First I need to vent.


<rant>

One of my cassandra cluster is a dual data center setup, with DC1 acting as primary, and DC2 acting as a hot backup.


Well, guess what ? I am pretty sure that it falls behind on replication. So I am told I need to run repair.


I run repair (with -pr) on DC2. First time I run it it gets *stuck* (i.e. frozen) within the first 30 seconds, with no error or any sort of message. I then run it again -- and it completes in seconds on each node, with about 50 gigs of data on each.


That seems suspicious, so I do some research.


I am told on IRC that running repair -pr will only do the repair on "100" tokens (the offset from DC1 to DC2)… Seriously ???


Repair process is, indeed, a joke: https://issues.apache.org/jira/browse/CASSANDRA-5396 . Repair is the worst thing you can do to your cluster, it consumes enormous resources, and can leave your cluster in an inconsistent state. Oh and by the way you must run it every week…. Whoever invented that process must not live in a real world, with real applications.

</rant>


No… lets have a constructive conversation.


How do I know, with certainty, that my DC2 cluster is up to date on replication ? I have a few options:


1) I set read repair chance to 100% on critical column families and I write a tool to scan every CF, every column of every row.
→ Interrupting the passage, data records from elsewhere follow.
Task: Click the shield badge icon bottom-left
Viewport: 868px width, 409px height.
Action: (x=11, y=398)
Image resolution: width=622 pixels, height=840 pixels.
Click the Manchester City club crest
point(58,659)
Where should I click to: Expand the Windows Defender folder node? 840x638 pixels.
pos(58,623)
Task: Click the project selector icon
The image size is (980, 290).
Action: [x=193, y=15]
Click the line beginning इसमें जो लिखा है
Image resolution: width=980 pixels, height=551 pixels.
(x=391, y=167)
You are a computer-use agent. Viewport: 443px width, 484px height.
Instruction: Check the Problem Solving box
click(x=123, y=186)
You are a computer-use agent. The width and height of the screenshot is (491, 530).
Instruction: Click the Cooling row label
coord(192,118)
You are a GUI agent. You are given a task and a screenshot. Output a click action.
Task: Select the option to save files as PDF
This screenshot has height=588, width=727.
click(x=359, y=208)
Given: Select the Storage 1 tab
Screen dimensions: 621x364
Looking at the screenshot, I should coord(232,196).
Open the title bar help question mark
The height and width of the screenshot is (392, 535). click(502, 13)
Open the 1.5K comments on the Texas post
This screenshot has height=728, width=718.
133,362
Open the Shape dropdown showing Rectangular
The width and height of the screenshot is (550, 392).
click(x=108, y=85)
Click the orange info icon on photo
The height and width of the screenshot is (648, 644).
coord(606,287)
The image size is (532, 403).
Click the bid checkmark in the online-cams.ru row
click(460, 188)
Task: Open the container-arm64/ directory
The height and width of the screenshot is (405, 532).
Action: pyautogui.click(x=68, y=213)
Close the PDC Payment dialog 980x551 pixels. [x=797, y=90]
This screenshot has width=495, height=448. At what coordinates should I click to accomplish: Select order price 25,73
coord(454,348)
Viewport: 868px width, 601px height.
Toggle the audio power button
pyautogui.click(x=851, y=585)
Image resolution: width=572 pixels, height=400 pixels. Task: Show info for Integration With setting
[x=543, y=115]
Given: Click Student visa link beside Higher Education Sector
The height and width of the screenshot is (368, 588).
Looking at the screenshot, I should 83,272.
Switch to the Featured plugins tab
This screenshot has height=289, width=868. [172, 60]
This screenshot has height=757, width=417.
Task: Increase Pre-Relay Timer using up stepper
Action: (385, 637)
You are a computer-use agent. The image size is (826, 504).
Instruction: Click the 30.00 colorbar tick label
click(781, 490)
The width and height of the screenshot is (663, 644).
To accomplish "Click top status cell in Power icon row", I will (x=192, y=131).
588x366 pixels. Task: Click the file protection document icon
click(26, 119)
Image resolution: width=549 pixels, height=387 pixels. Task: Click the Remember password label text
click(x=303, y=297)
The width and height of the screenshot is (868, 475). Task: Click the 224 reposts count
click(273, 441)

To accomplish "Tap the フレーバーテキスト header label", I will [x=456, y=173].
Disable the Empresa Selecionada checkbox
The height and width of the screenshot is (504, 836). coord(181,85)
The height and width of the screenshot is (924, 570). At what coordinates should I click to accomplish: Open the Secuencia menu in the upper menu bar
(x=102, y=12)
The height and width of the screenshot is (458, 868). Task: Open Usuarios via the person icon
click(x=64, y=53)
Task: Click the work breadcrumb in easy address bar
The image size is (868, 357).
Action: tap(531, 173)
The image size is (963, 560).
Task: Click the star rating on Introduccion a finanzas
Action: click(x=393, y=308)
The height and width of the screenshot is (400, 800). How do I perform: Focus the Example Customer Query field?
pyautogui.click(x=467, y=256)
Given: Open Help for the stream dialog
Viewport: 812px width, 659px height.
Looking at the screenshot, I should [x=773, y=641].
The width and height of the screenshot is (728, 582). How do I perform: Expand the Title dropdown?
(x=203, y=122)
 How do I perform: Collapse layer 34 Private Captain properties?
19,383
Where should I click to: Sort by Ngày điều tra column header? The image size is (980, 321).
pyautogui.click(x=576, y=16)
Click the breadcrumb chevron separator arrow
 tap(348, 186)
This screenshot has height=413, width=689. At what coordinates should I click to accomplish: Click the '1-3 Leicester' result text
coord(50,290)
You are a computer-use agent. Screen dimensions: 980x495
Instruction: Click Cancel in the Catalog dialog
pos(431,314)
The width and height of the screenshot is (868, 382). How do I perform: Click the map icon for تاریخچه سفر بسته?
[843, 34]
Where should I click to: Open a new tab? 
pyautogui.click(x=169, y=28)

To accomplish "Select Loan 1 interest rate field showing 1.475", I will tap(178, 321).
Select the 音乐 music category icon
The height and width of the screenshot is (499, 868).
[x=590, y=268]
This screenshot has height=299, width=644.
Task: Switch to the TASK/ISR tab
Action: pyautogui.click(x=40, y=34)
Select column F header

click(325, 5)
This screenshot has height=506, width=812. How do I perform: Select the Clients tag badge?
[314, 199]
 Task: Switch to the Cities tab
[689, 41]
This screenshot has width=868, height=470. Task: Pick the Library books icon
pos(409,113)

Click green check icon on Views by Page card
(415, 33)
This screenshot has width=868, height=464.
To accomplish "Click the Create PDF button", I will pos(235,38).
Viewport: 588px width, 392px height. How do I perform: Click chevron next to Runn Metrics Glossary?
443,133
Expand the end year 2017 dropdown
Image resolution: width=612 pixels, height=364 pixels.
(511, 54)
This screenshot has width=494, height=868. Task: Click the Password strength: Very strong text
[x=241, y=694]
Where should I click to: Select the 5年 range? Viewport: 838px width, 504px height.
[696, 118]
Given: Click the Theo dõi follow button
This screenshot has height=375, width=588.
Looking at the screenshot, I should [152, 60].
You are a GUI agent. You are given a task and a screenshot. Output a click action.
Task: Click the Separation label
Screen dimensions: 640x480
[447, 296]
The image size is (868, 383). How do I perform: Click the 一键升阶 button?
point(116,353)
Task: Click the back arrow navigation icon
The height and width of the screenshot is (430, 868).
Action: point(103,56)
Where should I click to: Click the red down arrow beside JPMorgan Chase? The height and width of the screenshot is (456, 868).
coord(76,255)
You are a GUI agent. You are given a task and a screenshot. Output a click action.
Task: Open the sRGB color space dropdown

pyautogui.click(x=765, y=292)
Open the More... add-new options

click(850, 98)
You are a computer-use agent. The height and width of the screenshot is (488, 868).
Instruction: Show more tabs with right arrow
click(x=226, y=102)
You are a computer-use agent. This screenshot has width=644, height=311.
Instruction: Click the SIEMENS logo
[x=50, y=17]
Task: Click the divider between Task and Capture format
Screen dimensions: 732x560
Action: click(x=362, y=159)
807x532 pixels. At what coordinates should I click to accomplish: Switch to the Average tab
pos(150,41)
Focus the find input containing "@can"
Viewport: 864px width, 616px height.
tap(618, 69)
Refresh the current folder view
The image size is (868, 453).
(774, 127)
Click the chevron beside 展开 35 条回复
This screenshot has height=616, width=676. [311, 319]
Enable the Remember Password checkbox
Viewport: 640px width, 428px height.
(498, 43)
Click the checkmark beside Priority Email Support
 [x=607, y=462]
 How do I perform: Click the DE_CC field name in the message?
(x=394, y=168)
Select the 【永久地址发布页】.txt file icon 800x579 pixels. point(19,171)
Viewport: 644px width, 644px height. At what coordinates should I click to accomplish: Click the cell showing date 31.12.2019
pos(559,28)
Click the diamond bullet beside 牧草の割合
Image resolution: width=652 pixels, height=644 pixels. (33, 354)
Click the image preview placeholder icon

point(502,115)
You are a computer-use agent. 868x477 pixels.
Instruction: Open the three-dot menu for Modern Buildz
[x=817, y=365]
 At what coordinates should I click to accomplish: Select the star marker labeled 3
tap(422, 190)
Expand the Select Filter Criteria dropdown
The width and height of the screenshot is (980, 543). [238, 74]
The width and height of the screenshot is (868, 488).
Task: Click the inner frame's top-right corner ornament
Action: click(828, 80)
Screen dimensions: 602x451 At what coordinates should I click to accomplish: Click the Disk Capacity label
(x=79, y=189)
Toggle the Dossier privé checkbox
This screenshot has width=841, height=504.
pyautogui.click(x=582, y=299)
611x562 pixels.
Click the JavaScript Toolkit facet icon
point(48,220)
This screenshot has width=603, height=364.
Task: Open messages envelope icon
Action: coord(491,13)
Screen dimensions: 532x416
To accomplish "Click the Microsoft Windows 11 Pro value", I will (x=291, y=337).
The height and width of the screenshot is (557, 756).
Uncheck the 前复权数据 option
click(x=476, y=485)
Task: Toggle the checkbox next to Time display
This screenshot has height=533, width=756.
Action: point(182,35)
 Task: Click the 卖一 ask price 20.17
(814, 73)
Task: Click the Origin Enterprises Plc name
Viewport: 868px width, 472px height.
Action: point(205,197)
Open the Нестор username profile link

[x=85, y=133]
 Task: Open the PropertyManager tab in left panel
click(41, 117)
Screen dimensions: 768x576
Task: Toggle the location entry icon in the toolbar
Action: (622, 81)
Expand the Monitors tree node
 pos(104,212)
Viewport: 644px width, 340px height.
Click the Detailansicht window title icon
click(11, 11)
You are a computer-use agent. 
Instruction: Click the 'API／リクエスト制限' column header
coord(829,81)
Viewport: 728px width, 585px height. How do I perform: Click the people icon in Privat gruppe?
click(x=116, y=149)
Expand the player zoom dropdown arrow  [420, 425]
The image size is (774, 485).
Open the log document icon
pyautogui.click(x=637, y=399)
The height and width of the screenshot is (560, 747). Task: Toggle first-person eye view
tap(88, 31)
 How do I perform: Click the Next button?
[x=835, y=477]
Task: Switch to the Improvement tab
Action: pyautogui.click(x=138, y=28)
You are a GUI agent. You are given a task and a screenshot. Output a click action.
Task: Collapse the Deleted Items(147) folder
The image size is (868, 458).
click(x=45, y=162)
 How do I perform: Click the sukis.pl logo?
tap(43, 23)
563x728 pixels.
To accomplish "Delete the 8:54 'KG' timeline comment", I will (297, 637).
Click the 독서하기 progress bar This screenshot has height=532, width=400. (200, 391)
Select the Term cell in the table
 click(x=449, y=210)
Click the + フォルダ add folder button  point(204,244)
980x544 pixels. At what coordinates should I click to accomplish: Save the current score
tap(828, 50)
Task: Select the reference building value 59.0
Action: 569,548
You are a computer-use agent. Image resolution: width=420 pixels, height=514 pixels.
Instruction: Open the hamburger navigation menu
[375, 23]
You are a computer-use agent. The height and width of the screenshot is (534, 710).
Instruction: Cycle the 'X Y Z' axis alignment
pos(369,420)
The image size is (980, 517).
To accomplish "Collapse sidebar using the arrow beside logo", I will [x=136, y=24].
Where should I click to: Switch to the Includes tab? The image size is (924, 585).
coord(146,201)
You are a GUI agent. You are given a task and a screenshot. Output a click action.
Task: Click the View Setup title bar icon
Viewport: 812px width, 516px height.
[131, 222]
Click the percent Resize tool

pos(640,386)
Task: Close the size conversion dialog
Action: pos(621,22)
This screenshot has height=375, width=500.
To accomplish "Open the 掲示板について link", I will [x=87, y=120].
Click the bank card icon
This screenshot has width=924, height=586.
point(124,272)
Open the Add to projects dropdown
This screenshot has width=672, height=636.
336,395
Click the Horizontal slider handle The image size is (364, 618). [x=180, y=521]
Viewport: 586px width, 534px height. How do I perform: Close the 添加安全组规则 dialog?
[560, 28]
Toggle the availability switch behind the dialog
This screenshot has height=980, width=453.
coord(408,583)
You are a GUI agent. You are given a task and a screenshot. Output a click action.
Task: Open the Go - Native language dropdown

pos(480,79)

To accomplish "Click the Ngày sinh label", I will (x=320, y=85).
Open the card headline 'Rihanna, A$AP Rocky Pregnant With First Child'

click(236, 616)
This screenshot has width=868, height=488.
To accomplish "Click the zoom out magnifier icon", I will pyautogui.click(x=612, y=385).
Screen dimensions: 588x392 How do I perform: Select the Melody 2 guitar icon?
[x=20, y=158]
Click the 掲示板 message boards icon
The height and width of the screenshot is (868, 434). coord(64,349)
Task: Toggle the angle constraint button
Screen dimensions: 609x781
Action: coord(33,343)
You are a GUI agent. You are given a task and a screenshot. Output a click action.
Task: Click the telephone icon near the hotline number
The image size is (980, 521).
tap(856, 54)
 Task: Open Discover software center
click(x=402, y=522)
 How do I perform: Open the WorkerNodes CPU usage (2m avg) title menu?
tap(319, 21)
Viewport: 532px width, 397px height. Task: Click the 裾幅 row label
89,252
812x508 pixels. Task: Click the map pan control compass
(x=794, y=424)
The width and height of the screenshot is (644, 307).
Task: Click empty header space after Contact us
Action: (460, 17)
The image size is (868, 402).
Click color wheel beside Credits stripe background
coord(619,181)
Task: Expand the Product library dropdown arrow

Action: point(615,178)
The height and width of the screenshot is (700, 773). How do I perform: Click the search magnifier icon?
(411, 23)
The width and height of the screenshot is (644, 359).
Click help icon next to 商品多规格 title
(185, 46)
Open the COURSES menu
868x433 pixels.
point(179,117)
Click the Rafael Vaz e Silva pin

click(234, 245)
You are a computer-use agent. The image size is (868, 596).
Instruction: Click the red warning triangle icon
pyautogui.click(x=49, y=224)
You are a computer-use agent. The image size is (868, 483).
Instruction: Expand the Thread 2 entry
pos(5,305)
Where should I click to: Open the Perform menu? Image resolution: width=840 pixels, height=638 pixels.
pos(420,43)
This strikes me as very silly. 

Q1: Do I need to scan every column or is looking at one column enough to trigger a read repair ?


2) Can someone explain to me how the repair works such that I don't totally trash my cluster or spill into work week ?


Is there any improvement and clarity in 1.2 ? How about 2.0 ?




-- 

Regards,

Oleg Dulin

http://www.olegdulin.com